Both delinquent mortgage borrowers and those current on their mortgage payments are more than twice as likely to have seriously considered stopping their payments if they know someone who has already defaulted, according to the survey released today.
Underwater borrowers were more than twice as likely to be behind on their mortgage payments and were more than twice as likely to believe stopping payments was acceptable than borrowers who were not underwater. Only 33 percent of respondents cited their moral qualms as a factor motivating them to pay their mortgage.
The number of “strategic defaults” may far exceed most industry estimates. As many as 588,000 homeowners walked away from their mortgages and their homes in 2008, more than double the total in 2007, according to a study last fall by Experian and the Oliver Wyman consulting company. Strategic defaulters represented 18 percent of all serious delinquencies that extended for more than 60 days in last year’s fourth quarter.

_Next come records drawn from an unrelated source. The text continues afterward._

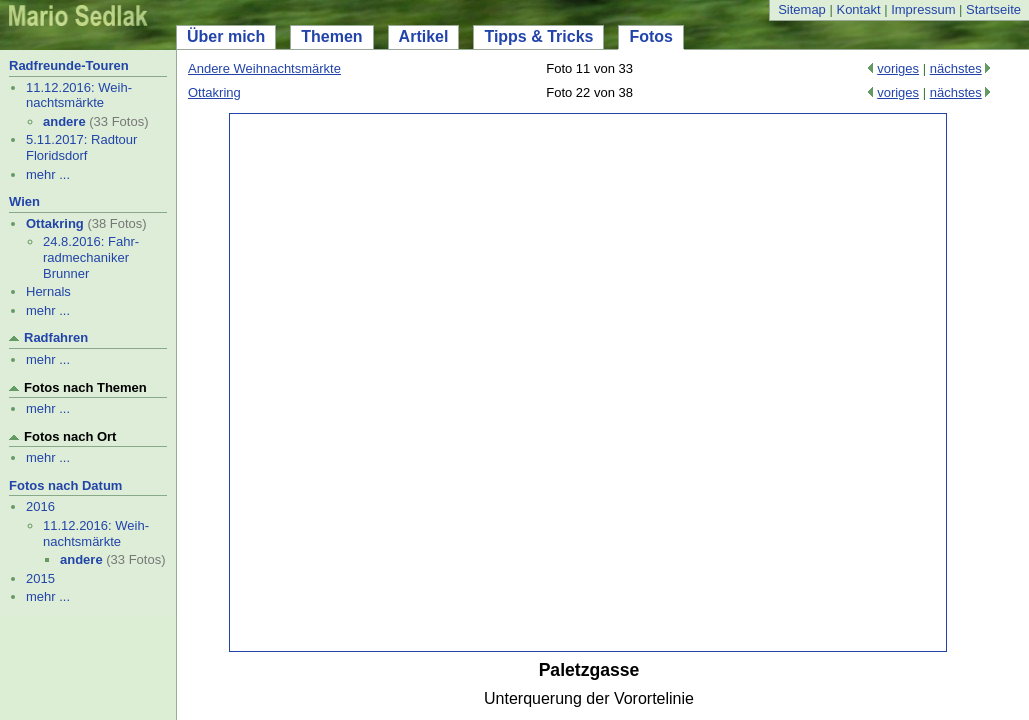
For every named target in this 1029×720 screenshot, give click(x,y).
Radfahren (56, 337)
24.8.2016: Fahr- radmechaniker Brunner (91, 257)
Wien (24, 201)
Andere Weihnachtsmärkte (264, 68)
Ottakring (55, 223)
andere (64, 121)
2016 (40, 506)
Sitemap (802, 9)
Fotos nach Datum (65, 485)
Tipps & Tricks (538, 36)
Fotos (651, 36)
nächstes (956, 68)
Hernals (48, 291)
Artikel (424, 36)
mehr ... (48, 174)
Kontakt (858, 9)
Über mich (226, 36)
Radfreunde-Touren (69, 65)
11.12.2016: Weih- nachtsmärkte (79, 95)
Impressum (923, 9)
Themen (331, 36)
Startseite (993, 9)
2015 (40, 578)
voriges (898, 68)
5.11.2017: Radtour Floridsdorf (81, 147)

The study found that strategic defaulters often go straight from perfect payment histories to no mortgage payments at all. This is in stark contrast with most financially distressed borrowers, who try to keep paying on their mortgage even after they’ve fallen behind on other accounts.
Strategic defaults are heavily concentrated in negative-equity markets where home values zoomed during the boom and have cratered since 2006. In California last year, the number of strategic defaults was 68 times higher than it was in 2005. In Florida it was 46 times higher. In most other parts of the country, defaults were about nine times higher in 2008 than in 2005.

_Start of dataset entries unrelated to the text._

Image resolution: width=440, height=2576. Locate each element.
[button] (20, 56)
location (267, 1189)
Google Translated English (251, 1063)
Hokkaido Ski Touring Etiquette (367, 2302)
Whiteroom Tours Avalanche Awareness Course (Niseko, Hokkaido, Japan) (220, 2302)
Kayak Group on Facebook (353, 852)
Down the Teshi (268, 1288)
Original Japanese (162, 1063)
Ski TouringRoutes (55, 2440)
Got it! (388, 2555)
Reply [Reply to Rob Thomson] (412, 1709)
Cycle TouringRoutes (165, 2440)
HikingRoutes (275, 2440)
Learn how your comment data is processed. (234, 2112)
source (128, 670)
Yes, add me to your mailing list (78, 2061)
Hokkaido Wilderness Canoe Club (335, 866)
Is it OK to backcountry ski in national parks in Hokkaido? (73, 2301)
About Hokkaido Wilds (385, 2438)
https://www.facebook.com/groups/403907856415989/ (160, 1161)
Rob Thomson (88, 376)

A study by Amherst Mortgage Insight in March found that the strategic default rate is actually higher for owner-occupied homes than non-owner occupied because, they argue, owner-occupieds are eligible for modification under HAMP whereas non-owner occupieds are not. And the difference appears to be more pronounced above a debt to income ratio of 31 percent.
The Fannie Mae survey also found that that homeowners and renters alike are taking a more cautious approach to homeownership. Nearly a quarter of renters polled (23 percent) say they will buy a home later than once planned. In addition, Americans with traditional, fixed-rate mortgages with predictable payments are significantly more satisfied than those with other types of mortgages. Respondents cited non-financial reasons such as safety (43 percent) and quality of local schools (33 percent) as driving factors in wanting to own a home, ahead of financial considerations.